Neues von den Greenpeace-Piraten

Demonstrantin vor der niederländischen Botschaft in Moskau:
"Greenpeace kämpft um PR! Die Arktis ist rußländisch!" (Foto: Itar-Tass).

Seit dem ersten Artikel zu diesem Thema, der vom 26. September stammt, sind einige Wochen vergangen, in denen es neue Entwicklungen gegeben hat, die nachfolgend erörtert werden.

1. Stand des Ermittlungsverfahrens

Den derzeit in Untersuchungshaft befindlichen Mitgliedern von Greenpeace wird nicht mehr Piraterie vorgeworfen. Dies hatte ich bereits Ende September vorausgesagt, ist doch die entsprechende Rechtsnorm (Art. 227) im Strafgesetzbuch der Rußländischen Föderation enger gefaßt als der völkerrechtliche Pirateriebegriff im Seerechtsübereinkommen (Art. 101). Nunmehr wird den Stürmern der Bohrplattform "Priraslomnaja" nur noch Rowdytum vorgeworfen. Dieser Straftatbestand stellt einen groben Verstoß gegen die öffentliche Ordnung dar (Art. 213 StGB-RF) und kann mit bis zu sieben Jahren Haft oder Geldstrafe geahndet werden. Damit hat sich der mögliche Strafrahmen schon um drei Jahre reduziert.
= = = = =
● Aufgabe A
Gib aus dem Text über das Ermittlungsverfahren gegen die Greenpeace-Aktivisten den Abschnitt wortgetreu wieder, der mit den Worten "Seit dem ersten" beginnt und mit "nachfolgend erörtert werden." schließt.
● Aufgabe B
Schreibe weiter, was im Text über das Ermittlungsverfahren gegen die Greenpeace-Aktivisten auf dessen letzten Satz folgt.
Die anschließenden Zeilen werden nicht gebraucht.
= = = = =
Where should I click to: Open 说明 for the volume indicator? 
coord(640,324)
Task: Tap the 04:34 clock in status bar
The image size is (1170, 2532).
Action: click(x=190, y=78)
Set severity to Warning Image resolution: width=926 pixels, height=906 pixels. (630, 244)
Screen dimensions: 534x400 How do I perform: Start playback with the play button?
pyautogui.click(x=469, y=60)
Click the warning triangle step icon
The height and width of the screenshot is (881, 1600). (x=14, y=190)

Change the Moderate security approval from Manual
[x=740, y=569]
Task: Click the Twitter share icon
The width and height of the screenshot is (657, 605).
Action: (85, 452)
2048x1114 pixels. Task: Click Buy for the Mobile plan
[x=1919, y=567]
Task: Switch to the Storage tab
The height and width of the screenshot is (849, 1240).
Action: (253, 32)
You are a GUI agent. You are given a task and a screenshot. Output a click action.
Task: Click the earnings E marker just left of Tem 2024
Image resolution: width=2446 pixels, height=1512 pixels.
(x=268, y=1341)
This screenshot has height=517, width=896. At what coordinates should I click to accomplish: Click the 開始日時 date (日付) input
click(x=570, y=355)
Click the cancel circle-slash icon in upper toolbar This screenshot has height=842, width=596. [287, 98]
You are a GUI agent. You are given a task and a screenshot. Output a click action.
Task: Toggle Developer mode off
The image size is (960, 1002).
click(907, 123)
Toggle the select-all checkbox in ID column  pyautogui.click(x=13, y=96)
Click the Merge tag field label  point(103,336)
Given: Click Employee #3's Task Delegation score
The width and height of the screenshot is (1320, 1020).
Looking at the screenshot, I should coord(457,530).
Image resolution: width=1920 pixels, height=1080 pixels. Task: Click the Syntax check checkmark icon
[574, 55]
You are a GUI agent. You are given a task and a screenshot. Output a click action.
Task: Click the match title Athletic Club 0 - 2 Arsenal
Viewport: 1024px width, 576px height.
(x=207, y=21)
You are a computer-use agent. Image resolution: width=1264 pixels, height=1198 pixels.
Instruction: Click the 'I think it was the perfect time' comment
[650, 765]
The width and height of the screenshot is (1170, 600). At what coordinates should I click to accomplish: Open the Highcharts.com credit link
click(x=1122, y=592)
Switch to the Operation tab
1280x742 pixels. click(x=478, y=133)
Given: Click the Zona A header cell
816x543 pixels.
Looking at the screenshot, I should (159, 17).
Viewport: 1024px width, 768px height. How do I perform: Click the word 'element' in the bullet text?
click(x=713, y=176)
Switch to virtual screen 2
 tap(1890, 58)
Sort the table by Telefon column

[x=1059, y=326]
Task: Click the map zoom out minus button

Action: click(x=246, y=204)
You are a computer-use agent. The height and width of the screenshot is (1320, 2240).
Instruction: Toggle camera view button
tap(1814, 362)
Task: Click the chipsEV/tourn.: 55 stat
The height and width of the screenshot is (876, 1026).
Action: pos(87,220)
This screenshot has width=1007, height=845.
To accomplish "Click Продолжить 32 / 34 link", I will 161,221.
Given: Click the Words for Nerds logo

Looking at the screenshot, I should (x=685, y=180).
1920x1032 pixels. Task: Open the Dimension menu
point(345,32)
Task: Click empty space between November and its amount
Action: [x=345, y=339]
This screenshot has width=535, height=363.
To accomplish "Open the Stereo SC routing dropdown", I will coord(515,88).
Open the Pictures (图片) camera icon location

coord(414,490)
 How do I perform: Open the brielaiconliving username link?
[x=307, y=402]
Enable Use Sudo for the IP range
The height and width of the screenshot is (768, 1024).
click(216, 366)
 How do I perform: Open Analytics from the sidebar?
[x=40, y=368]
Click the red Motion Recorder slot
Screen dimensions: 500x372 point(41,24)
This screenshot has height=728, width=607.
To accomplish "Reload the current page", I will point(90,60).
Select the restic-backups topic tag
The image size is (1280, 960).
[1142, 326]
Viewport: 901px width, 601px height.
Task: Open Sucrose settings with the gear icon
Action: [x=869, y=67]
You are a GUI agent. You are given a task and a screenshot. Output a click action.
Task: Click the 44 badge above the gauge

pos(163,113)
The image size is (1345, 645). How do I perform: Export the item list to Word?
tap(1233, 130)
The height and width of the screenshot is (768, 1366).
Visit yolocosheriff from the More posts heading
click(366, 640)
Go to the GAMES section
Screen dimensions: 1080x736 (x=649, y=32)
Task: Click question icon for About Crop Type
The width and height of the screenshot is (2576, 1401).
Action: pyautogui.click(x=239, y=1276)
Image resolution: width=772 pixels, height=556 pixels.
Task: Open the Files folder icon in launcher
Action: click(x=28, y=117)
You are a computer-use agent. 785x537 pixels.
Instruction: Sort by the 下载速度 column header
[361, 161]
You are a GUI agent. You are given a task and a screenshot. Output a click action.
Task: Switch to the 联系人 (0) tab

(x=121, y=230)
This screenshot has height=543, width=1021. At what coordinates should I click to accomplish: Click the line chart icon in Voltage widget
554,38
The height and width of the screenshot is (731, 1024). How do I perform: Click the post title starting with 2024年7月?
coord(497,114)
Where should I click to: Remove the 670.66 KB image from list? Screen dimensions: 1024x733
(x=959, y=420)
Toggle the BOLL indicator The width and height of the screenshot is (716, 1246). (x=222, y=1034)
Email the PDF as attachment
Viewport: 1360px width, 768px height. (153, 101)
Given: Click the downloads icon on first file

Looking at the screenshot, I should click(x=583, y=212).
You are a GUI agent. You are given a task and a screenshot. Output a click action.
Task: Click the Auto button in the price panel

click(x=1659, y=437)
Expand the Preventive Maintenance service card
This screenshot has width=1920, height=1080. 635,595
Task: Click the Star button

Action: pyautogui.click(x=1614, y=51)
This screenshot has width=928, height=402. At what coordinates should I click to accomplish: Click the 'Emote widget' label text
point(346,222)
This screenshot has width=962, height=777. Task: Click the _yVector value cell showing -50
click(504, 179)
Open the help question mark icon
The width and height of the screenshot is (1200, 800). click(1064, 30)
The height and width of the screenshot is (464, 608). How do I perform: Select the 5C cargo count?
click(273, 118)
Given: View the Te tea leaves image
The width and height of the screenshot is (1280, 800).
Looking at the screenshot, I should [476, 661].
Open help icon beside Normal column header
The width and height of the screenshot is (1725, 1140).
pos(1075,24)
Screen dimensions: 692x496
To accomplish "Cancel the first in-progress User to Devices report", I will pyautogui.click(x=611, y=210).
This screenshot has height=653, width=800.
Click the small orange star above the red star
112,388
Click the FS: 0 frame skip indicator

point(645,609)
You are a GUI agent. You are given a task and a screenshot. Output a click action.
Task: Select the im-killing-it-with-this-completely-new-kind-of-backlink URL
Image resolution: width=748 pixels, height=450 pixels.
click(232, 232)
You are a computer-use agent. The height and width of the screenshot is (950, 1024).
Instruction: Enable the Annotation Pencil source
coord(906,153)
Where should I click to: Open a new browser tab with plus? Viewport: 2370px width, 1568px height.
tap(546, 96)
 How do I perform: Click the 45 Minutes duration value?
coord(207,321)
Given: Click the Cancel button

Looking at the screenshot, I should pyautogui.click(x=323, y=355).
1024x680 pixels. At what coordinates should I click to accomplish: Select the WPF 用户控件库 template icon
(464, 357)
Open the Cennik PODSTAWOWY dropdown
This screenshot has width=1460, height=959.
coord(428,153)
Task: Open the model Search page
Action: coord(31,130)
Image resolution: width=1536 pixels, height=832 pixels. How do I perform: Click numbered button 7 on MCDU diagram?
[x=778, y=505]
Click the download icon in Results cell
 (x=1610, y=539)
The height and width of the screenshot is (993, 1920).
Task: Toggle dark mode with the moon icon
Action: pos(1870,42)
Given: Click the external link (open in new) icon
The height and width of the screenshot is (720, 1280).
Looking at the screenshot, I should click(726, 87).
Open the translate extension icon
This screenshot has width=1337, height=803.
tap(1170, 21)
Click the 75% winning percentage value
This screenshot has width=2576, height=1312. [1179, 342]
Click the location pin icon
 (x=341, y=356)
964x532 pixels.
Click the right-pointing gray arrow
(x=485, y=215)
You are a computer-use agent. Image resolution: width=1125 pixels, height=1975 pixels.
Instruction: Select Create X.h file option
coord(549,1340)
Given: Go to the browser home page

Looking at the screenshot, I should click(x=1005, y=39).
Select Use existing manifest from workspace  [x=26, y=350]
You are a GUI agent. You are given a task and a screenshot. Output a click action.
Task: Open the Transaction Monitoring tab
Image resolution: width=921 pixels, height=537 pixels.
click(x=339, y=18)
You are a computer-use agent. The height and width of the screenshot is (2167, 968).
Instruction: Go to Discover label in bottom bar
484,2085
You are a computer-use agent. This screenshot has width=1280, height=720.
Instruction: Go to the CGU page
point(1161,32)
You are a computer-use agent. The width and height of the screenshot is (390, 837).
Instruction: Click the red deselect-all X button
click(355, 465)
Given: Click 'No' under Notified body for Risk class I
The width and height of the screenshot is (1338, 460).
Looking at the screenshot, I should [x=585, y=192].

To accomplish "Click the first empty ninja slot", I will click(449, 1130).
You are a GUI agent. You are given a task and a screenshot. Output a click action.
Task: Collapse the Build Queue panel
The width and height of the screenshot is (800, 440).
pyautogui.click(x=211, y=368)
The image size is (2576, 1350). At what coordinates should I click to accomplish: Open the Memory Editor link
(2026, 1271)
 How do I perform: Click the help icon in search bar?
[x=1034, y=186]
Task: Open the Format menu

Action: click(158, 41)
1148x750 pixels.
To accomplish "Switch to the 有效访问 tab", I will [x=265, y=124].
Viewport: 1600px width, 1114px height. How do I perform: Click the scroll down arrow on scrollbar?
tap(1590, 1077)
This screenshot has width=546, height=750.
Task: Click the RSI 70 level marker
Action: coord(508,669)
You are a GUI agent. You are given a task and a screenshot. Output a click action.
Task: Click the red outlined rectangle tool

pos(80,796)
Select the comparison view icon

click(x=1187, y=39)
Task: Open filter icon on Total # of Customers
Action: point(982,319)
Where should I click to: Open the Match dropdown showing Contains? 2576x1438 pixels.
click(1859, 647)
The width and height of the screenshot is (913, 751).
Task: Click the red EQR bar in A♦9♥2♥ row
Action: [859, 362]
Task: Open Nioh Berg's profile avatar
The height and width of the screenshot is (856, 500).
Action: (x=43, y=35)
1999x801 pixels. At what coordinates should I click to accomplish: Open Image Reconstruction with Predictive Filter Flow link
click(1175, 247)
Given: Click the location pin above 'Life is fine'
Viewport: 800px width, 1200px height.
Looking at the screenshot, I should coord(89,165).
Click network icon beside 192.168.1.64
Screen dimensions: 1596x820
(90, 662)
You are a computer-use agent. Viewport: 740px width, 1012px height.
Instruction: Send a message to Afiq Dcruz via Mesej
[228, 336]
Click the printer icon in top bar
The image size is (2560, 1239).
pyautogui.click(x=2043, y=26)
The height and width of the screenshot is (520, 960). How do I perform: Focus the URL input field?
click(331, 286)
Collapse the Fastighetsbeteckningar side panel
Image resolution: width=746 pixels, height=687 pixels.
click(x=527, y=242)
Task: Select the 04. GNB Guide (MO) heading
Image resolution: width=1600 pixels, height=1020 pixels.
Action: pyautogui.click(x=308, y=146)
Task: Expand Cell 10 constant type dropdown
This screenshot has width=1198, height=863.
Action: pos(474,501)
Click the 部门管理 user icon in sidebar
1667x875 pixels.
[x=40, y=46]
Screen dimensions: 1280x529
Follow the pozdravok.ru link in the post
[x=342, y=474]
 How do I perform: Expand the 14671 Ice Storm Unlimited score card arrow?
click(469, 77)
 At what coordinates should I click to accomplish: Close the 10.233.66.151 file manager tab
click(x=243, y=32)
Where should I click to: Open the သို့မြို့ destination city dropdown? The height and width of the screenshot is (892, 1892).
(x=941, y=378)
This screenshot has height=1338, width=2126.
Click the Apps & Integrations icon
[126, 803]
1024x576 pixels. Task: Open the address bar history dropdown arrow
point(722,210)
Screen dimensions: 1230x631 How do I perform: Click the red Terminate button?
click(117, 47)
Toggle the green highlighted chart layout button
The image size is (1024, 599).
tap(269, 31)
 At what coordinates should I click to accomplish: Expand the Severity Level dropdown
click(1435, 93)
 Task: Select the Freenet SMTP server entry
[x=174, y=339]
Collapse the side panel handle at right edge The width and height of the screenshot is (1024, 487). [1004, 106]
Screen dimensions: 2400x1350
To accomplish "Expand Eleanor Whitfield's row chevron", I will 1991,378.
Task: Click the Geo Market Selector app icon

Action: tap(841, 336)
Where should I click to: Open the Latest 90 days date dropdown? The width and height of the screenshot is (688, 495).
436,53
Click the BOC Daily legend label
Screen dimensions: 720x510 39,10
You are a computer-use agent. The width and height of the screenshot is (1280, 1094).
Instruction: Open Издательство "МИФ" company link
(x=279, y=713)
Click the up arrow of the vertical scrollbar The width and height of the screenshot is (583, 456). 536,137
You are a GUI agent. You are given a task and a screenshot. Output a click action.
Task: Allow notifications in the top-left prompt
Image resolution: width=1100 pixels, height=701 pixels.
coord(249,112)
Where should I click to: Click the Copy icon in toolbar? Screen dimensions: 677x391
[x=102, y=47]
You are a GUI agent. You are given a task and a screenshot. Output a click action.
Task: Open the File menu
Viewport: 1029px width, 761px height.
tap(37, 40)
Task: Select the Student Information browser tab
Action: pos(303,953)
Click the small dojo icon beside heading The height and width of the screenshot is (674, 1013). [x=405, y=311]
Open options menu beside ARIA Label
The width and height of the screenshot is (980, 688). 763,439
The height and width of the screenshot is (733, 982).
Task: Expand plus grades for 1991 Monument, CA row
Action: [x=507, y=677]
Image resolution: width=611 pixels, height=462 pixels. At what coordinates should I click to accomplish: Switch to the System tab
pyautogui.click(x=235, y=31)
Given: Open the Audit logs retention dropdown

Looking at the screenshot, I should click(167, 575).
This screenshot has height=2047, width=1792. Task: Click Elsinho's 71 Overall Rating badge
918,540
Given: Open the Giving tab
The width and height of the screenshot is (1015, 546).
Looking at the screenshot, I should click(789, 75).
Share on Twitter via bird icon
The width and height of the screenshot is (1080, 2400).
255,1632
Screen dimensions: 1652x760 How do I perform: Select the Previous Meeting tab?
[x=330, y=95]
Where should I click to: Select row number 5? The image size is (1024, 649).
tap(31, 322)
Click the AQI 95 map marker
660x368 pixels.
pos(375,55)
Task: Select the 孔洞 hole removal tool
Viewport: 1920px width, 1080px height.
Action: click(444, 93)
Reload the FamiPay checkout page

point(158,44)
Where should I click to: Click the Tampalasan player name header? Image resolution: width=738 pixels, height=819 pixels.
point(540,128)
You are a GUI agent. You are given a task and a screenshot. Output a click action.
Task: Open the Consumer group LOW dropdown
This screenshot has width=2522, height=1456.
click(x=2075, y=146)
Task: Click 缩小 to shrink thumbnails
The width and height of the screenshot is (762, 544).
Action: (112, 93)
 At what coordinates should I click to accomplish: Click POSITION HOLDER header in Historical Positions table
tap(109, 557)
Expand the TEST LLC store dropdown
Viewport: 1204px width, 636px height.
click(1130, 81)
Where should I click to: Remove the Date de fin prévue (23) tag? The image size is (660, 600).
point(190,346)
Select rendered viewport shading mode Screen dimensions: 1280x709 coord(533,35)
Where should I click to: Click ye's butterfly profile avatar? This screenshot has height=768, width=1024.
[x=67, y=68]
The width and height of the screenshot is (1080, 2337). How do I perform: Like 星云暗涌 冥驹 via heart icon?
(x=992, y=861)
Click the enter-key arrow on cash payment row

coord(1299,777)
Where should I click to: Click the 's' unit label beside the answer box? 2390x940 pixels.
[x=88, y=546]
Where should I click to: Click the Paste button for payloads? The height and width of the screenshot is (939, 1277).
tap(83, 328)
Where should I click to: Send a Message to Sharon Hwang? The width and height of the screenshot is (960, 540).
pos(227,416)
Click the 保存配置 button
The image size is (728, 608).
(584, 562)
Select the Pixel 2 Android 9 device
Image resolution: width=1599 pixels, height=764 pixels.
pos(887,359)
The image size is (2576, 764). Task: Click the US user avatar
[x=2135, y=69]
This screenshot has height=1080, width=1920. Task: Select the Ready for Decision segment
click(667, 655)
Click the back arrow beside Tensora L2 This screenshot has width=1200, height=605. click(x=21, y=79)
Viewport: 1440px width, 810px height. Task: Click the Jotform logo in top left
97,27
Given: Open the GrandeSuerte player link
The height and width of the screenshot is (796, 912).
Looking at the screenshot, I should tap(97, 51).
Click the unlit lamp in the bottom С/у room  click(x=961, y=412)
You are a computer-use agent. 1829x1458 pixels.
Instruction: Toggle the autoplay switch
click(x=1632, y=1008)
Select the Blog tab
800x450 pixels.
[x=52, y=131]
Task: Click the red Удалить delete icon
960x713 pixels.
= = = = =
● Erwartete Ausgabe A
Seit dem ersten Artikel zu diesem Thema, der vom 26. September stammt, sind einige Wochen vergangen, in denen es neue Entwicklungen gegeben hat, die nachfolgend erörtert werden.

● Erwartete Ausgabe B
Dies ändert freilich nichts an dem Befund, daß das Vorgehen der Besatzung der "Arctic Sunrise" völkerrechtlich als Piraterie einzustufen ist (siehe dazu unten 4.a)).

(Der Fall hat in den Niederlanden offenbar zu so großer Frustration geführt, daß die Haager Regierung Anfang Oktober ein Rollkommando ihrer Polizei beauftragt hat, den stellvertretenden Botschafter Rußlands in den Niederlanden in seiner Wohnung zu überfallen, zu verprügeln und stundenlang in Handschellen auf einer Polizeiwache festzuhalten.)

Obwohl die Greenpeace-Leute im Murmansker Untersuchungsgefängnis eine Vorzugsbehandlung genossen haben (Unterbringung in Einzelzimmern, Auswahl der Essensmenüs), klagte Greenpeace natürlich über die angeblich schlimme Behandlung seiner "Aktivisten". Sie hätten täglich nur eine Stunde Freigang und in Murmansk würden - typisch für die Arktis trotz "Klimakatastrophe" - die Winter sehr kalt sein. (Wohlgemerkt: Greenpeace hat nicht behauptet, daß es im Gefängnis zu kalt wäre.)

Dies hat das Untersuchungskomitee veranlaßt, die Arrestanten dieser Tage nach Sankt Petersburg zu verlegen. Dadurch soll auch den Zugang der Rechtsanwälte und Konsuln erleichtert werden. Ebenso wird der Prozeß, sollte es zu einer Anklageerhebung kommen, vor einem Petersburger Gericht stattfinden.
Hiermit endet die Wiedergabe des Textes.